Sinn Fein members know who murdered my father, claims prison officer's son
THE son of a prison officer murdered 30 years ago has called on Sinn Fein president Gerry Adams to "take responsibility" for the actions of the IRA.
He believes senior members of Sinn Fein know who was responsible for the killing.
Brian Stack was chief prison officer at Portlaoise jail when he was shot in the back of the neck as he left a boxing match on the South Circular Road in Dublin on March 25, 1983.
Mr Stack was left paralysed and brain-damaged following the attack and died of his injuries 18 months later, aged 47.
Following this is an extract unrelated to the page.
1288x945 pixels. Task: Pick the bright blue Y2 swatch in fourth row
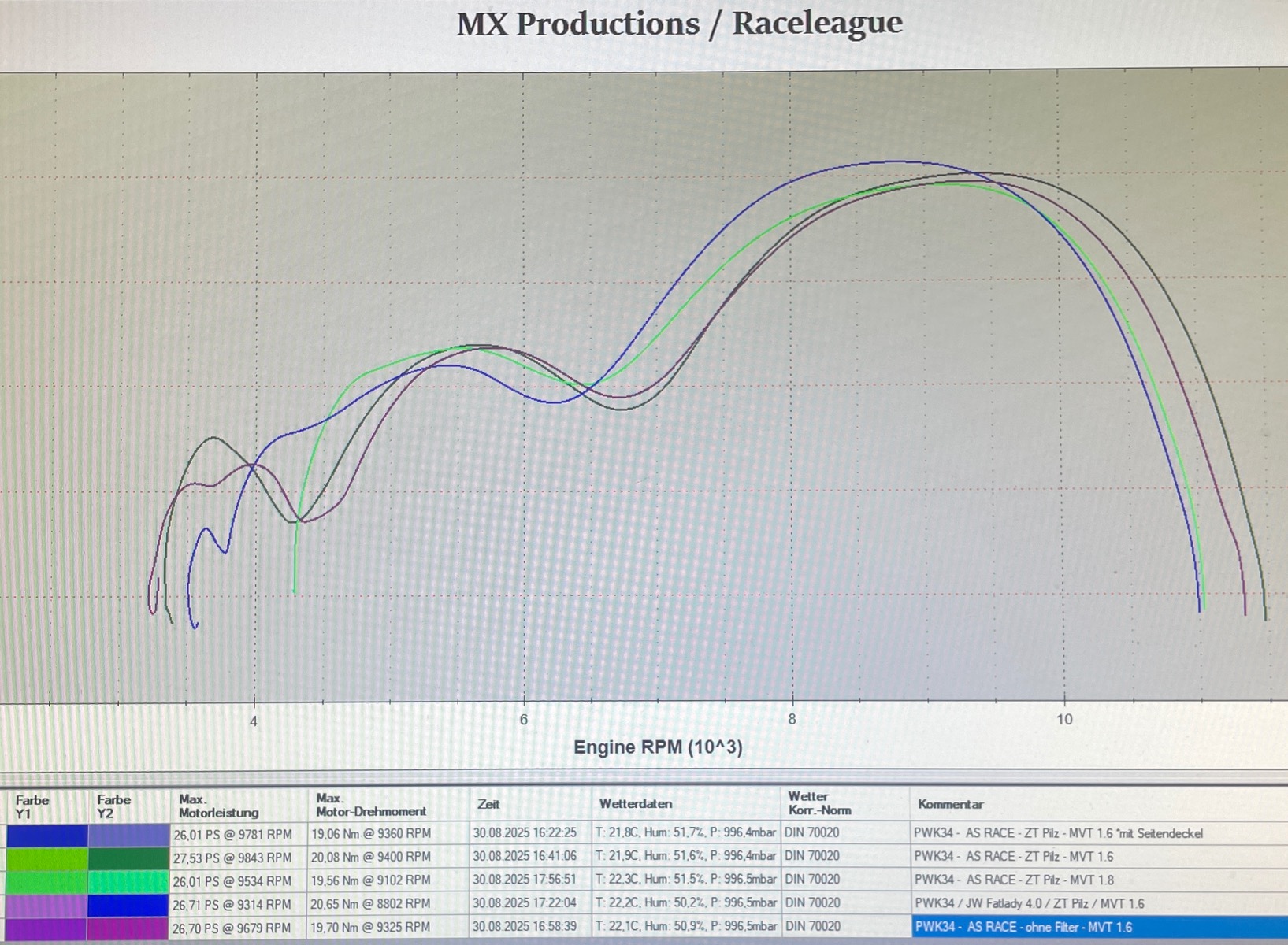[x=128, y=906]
Speaking to the Irish Independent before he attended a private meeting with Mr Adams at Leinster House, his son, Austin Stack, said the family "won't rest" until they find out who carried out the attack.
"We're looking for the movement, which he (Adams) has very strong contacts with, to take responsibility for their actions.
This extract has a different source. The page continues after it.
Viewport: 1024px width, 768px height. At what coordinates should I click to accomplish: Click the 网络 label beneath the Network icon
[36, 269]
"We've all embraced the peace process, but for it to move on to the next level we would ask that they take account of the victims that never had answers," he said.
Asked if he believes Mr Adams was a senior IRA figure at the time of the murder, he said: "It's widely reported that he was and he's not in the position he's in by being a shrinking violet.
"I believe that he may know who is responsible for my father's death. I definitely believe people within his organisation know and people that are sitting around the parliamentary party with him know, both North and South."
The Louth TD has always denied being an IRA member and said it would be "remiss of me" to raise expectations that he or the Sinn Fein leadership could resolve matters for the family.
The initial garda investigation focused in particular on members of the Provisional IRA as the maximum-security prison at Portlaoise housed many Republican activists at the time.
He described the meeting as "productive" and said Mr Adams had agreed to "reflect on things", adding that both sides would meet again within the next month.
"Deputy Adams has agreed to help us in any way he can. We asked him to see what he could do within the confines of people he may know and contacts he may have to see if there was any way he could get us some answers.
"Nobody made any promises but Deputy Adams did agree to take on board what we had said. We felt he was genuine."
In a statement following the meeting, Mr Adams expressed his condolences for the family's loss and said he would "reflect" on what was said.
"Like many families, they are looking for closure and have borne their bereavement with great courage."